Well, nothing, because it didn't. Look, Alexander had conquered all the way to India, so the Romans certainly knew about all the lands out there, but their empire ended roughly 2500 kilometers to the west of Alexander's. They also certainly knew of Germany, Scotland, Ireland, Ethiopia, and other lands on their borders.

"Although Latin died out as a living language after the Western Roman Empire came to an end in the fifth century A.D..."

Latin certainly changed.

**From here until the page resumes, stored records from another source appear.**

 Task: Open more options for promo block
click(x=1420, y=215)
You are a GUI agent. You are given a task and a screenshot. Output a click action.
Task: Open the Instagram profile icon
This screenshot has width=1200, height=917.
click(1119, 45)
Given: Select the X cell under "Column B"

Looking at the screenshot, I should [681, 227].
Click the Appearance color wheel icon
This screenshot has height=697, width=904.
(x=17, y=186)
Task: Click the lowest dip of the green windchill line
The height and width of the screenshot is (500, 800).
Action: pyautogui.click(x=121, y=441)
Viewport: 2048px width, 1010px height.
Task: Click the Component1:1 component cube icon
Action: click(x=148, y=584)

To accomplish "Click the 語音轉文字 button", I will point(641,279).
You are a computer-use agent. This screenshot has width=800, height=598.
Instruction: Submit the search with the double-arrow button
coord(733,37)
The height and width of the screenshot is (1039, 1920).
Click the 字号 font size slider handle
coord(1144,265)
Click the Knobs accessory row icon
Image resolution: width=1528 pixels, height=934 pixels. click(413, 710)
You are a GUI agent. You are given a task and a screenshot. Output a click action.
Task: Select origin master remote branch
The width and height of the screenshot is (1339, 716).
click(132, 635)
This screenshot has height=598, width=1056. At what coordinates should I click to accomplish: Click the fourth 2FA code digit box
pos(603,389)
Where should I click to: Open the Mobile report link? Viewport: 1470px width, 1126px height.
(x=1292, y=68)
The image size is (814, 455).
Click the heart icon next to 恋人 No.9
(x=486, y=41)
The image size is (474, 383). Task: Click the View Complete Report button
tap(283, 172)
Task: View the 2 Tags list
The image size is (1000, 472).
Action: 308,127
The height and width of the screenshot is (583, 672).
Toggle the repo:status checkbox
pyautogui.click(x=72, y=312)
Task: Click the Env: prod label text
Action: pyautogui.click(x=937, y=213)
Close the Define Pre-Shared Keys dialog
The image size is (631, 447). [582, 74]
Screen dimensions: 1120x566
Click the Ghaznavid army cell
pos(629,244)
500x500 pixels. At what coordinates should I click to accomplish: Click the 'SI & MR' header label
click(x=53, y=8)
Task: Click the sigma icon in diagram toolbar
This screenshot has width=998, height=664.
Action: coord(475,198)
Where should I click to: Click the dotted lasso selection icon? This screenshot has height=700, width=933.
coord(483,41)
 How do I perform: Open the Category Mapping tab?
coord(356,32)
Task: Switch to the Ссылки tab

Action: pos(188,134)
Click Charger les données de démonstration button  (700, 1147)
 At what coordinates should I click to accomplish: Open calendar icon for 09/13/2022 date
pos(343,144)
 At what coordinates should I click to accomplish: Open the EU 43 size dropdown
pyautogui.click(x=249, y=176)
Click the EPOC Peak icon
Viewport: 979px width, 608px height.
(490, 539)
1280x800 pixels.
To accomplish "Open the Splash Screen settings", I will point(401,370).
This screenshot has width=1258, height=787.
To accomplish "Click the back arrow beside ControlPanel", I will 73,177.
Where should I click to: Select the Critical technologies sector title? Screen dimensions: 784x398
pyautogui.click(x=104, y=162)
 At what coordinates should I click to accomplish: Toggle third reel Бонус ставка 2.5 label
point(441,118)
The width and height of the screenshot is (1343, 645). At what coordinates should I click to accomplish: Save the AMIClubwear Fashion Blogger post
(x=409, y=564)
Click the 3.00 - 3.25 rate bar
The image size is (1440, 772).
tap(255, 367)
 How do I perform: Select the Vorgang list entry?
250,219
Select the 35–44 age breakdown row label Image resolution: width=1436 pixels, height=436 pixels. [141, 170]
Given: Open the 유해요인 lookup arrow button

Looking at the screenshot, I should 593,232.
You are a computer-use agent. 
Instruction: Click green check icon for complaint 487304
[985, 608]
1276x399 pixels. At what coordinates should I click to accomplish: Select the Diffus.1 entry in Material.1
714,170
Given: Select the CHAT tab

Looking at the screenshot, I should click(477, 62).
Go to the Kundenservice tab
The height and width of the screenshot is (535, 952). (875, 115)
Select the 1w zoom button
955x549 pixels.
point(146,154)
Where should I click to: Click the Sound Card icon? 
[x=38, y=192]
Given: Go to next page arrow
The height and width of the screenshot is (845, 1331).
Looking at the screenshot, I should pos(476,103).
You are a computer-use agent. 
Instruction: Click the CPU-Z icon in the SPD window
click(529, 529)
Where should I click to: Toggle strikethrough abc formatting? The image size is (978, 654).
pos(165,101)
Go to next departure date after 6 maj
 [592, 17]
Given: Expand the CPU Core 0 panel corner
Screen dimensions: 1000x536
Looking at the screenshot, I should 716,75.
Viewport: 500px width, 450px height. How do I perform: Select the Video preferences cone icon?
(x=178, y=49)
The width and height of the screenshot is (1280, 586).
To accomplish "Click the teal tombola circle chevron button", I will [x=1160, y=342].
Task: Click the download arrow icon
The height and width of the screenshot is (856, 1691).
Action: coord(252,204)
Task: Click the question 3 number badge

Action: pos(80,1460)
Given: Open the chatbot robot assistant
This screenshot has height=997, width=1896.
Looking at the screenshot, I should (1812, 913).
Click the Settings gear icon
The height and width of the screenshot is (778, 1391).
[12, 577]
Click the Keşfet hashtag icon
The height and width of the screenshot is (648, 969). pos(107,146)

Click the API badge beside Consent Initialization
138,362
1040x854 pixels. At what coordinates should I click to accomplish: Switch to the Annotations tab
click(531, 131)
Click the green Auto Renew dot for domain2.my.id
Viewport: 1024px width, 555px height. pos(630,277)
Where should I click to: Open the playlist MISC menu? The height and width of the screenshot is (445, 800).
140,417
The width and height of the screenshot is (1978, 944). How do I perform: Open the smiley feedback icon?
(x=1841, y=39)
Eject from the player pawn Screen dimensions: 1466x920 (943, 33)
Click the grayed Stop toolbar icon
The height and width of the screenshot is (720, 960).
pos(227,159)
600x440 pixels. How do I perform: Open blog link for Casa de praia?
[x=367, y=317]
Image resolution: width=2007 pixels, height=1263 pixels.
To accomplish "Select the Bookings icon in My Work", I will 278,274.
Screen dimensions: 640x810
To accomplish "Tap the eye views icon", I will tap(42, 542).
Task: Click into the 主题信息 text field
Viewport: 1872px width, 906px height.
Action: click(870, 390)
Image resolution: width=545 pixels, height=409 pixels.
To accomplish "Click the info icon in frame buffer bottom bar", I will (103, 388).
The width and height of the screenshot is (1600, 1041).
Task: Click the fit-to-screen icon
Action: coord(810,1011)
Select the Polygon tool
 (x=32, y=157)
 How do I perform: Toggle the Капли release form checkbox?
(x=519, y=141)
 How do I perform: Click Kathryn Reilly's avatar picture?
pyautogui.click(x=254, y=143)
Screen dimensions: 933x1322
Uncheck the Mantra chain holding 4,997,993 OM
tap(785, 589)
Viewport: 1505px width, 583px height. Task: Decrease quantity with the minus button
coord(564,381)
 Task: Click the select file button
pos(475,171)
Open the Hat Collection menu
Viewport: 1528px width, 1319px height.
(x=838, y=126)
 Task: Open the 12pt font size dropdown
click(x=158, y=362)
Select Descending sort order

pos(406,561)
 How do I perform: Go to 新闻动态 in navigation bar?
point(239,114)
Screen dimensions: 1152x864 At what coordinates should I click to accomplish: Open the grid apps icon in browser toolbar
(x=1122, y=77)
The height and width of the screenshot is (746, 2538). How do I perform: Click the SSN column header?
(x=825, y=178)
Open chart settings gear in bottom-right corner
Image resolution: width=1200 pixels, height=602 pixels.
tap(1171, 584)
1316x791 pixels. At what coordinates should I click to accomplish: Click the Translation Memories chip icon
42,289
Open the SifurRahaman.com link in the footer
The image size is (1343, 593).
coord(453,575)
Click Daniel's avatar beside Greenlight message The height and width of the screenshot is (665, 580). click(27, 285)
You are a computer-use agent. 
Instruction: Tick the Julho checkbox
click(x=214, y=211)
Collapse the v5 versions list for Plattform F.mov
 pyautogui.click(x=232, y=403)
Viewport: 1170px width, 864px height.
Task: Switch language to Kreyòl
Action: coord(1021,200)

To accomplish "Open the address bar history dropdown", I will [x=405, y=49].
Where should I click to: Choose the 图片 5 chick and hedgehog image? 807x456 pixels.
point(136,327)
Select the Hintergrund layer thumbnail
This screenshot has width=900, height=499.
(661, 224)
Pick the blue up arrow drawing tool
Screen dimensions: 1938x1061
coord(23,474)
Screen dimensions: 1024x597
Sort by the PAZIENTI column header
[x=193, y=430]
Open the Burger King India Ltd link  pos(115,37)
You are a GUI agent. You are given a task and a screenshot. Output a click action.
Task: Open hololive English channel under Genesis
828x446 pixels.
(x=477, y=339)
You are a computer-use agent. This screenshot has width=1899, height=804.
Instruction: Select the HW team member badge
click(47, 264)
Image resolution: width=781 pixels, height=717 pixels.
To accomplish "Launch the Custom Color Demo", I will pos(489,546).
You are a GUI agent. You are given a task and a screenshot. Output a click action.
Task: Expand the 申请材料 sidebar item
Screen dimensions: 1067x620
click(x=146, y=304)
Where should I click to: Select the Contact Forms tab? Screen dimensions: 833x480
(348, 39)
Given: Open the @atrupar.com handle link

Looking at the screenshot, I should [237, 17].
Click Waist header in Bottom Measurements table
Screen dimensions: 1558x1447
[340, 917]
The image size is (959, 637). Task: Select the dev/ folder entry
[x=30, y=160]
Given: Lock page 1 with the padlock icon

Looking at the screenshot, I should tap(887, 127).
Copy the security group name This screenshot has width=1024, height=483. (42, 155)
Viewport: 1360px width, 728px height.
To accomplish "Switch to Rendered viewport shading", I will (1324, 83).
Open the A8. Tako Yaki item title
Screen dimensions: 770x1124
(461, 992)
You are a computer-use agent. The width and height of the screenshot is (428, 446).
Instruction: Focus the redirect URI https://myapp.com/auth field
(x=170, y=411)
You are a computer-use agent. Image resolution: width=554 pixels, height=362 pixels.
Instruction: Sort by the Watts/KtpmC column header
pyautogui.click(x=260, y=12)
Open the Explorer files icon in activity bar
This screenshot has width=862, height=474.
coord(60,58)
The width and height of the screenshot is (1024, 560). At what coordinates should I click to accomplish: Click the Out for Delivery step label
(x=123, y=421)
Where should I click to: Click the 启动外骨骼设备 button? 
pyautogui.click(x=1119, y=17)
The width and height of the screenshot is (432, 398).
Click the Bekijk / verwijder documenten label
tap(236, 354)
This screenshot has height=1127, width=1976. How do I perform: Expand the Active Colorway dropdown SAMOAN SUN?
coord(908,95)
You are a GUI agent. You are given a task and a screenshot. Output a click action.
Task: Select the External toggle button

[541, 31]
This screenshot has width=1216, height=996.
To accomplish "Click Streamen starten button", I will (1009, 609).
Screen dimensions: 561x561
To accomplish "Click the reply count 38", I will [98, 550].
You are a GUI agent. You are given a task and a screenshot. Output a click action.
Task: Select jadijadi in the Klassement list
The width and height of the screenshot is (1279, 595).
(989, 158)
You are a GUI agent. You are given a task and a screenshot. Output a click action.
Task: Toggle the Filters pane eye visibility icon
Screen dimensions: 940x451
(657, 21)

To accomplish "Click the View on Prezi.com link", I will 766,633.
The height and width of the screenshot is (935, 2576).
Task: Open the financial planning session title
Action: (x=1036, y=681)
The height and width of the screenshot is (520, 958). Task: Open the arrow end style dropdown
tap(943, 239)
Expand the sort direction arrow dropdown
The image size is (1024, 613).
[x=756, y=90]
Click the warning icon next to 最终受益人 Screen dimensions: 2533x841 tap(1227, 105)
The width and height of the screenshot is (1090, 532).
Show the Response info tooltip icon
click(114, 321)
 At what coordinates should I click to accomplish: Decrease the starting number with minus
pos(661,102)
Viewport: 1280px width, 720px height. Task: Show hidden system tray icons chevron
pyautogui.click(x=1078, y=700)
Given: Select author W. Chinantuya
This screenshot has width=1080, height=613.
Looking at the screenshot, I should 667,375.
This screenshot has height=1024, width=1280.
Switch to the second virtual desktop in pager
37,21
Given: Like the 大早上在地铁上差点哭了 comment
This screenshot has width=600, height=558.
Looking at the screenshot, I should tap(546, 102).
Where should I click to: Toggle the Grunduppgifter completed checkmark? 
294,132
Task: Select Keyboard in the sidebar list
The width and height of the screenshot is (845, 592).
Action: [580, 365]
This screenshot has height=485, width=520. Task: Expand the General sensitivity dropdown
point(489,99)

But if it "died out" we would not have Italian, Catalan, French, Spanish, Provencal, Sardinian, Romanian, Portuguese, and so forth.

"The [founding fathers of the United States] liked [the roman republican government's] balance between three sources of power: kingship (all-powerful Roman consuls)..."

In order to have a balance of power and "all powerful" consuls, I guess the Senate and assemblies must have been all powerful as well!

And this is just two pages in!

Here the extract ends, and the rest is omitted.